Juice / Vigorish (Vig)

The bookmaker's cut on every bet, baked right into the odds.

Juice — also called vigorish, or just the vig — is the commission a book takes for accepting your wager. You won’t see it itemized on your slip. It’s wired straight into the odds, so the book earns no matter which side wins. The juice is how sportsbooks turn a profit and keep the lights on.

The textbook case shows up in standard spread and totals betting, where both sides sit at -110. At that price you risk $110 to win $100. If two bettors stake equal amounts on opposite sides, the book pulls in $220 in stakes but only pays $210 to the winner ($110 stake plus $100 profit). The leftover $10 — roughly 4.55% of the total handle — is the bookmaker’s margin.

In a perfectly efficient market with zero juice, both sides of a 50/50 proposition would price at +100 (even money). The gap between the real odds on offer and those fair odds is exactly what the bet costs you.

Example

A book offers a college basketball spread with Team A at -5.5 (-110) and Team B at +5.5 (-110). You bet $110 on Team A. If Team A covers, you win $100 in profit. If you lose, the book keeps your $110. Meanwhile another bettor put $110 on Team B at the same price. The book holds $220 total and pays $210 to whoever wins, pocketing a $10 margin.
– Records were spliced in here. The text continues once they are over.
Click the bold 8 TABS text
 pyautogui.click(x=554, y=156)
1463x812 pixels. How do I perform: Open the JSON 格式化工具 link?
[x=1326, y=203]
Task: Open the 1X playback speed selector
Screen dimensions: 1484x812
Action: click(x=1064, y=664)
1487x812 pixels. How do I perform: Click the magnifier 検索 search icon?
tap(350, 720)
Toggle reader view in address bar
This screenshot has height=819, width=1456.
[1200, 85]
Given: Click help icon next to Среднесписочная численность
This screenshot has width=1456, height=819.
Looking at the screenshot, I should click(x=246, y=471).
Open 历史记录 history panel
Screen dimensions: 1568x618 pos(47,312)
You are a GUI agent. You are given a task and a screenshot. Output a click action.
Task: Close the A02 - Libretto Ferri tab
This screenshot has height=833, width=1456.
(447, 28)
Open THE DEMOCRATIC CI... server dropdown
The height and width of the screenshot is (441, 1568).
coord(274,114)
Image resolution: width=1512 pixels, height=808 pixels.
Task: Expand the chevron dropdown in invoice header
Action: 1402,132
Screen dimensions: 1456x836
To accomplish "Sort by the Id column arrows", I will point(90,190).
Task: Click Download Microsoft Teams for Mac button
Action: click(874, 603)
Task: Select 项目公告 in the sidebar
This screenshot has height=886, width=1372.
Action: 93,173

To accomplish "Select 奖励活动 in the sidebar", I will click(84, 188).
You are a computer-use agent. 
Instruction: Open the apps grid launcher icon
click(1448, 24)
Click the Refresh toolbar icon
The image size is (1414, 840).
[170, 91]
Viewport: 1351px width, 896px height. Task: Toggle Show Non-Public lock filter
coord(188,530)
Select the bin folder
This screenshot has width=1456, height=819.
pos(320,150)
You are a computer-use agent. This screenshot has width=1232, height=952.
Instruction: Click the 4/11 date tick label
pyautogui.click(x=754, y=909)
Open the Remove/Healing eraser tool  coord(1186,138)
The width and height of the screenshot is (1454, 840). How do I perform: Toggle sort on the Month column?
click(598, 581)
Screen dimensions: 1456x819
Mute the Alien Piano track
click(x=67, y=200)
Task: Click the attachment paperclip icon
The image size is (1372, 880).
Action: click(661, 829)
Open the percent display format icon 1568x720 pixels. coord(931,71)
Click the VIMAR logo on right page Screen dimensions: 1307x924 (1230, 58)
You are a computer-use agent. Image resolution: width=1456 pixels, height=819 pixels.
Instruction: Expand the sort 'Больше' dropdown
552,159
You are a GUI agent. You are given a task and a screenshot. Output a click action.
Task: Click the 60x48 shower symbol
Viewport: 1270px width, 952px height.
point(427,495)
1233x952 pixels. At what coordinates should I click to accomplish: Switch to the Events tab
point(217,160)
If that same market ran at -105 a side, you’d only need to stake $105 to win $100 — lower vig, cheaper bet for you.

Key Points

  • Lower juice is better for bettors: Hunting reduced-juice lines (-105 instead of -110) saves money over time and meaningfully lifts long-term profit.
  • Juice varies by market and sport: Mainstream markets like NFL spreads usually run tighter juice than niche markets or props, where the vig can be a lot steeper.
  • The vig is not the same as the hold: Juice is the margin on a single side; the hold is the overall percentage the book keeps from everything wagered on a market.
  • Implied probabilities reveal the vig: Convert both sides of a market to implied probabilities and when they top 100%, that excess is the total overround — the bookmaker’s combined margin across the market.